La Cour des comptes proposait plusieurs pistes, dont la réduction du montant du crédit alloué aux jeunes âgés de 18 ans ; la mise sous condition de ressources ; le ciblage des bénéficiaires selon des critères sociaux (boursiers) ou territoriaux (quartiers de la politique de la ville, milieu rural). Avant la parution du rapport de la Cour des comptes, la commission des finances du Sénat avait déjà porté un amendement visant à recentrer le dispositif sur les boursiers. Le recentrage sur les seuls boursiers devait ramener le coût du dispositif (sur la base d'hypothèses de consommation et de taux de recours identiques à ceux des deux années précédentes) à 55 millions d'euros.

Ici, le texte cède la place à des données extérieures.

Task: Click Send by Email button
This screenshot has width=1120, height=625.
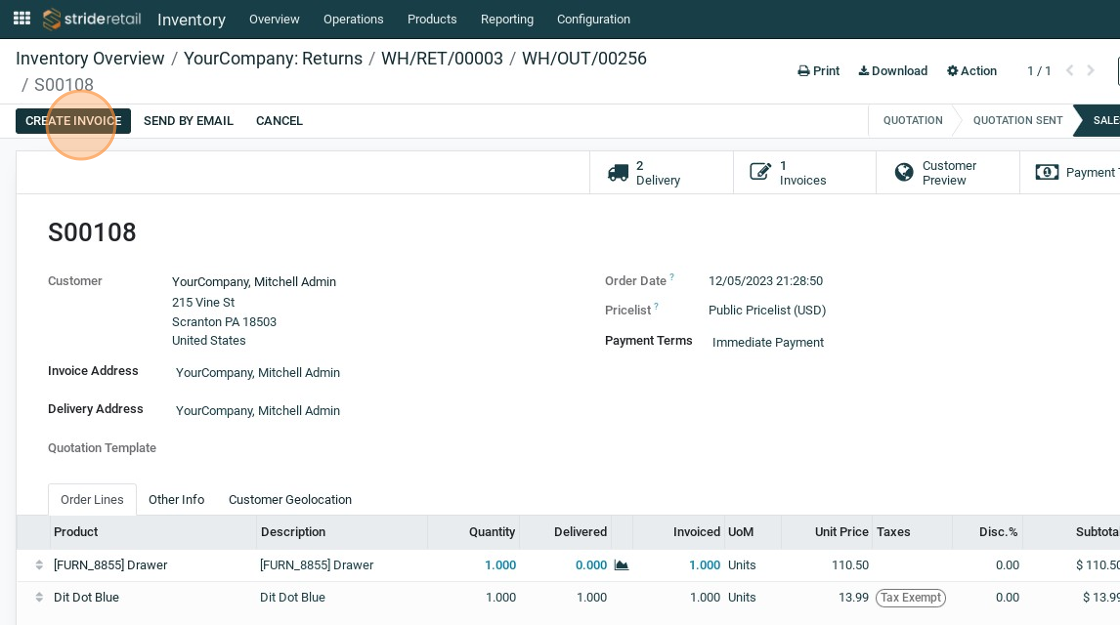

De façon regrettable, la réforme mise en place par décret en février 20257(*) prend le contre-pied des propositions de réformes du Sénat et de la Cour. Loin d'axer davantage le dispositif sur les jeunes de 15 à 17 ans, comme le préconisaient l'ensemble des acteurs, la réforme concentre l'essentiel du dispositif sur les jeunes âgés de 18 ans et plus. Désormais, les jeunes de 15 à 16 ans sont exclus du dispositif, alors que les jeunes de 18 ans bénéficient toujours de 150 euros, toujours sans condition de ressources. Une bonification peut toutefois être accordée pour certains jeunes bénéficiaires d'allocation aux adultes handicapés ou dont les parents ont un revenu inférieur à un niveau fixé par arrêté. L'arrêté n'est cependant toujours pas publié à l'heure actuelle.
Impact de la réforme du Pass culture par tranches d'âge
Âge |
Avant la réforme |
Après la réforme |
15 ans |
20 euros |
0 |
16 ans |
30 euros |
0 |
17 ans |
30 euros |
50 euros |
18 ans |
300 euros |
150 euros + une bonification de 50 euros sous conditions |
Source : commission des finances du Sénat
La préparation du budget pour 2026 impliquera une vigilance accrue sur la part individuelle du Pass culture, alors qu'il est douteux que la réforme réponde aux critiques émises à l'encontre du dispositif.
* 3 Loi n° 2024-1167 du 6 décembre 2024 de fin de gestion pour 2024.
* 4 Le Pass culture face au défi de la diversification des pratiques culturelles, rapport d'information n° 866 (2022-2023), déposé le 11 juillet 2023.
* 5 Les impacts de la part individuelle du Pass Culture, IGAC 2024 - N° 2024-15.
* 6 Premier bilan du pass Culture, Cour des comptes, 17 décembre 2024.
* 7 Décret n° 2025-195 du 27 février 2025 relatif au « pass Culture ».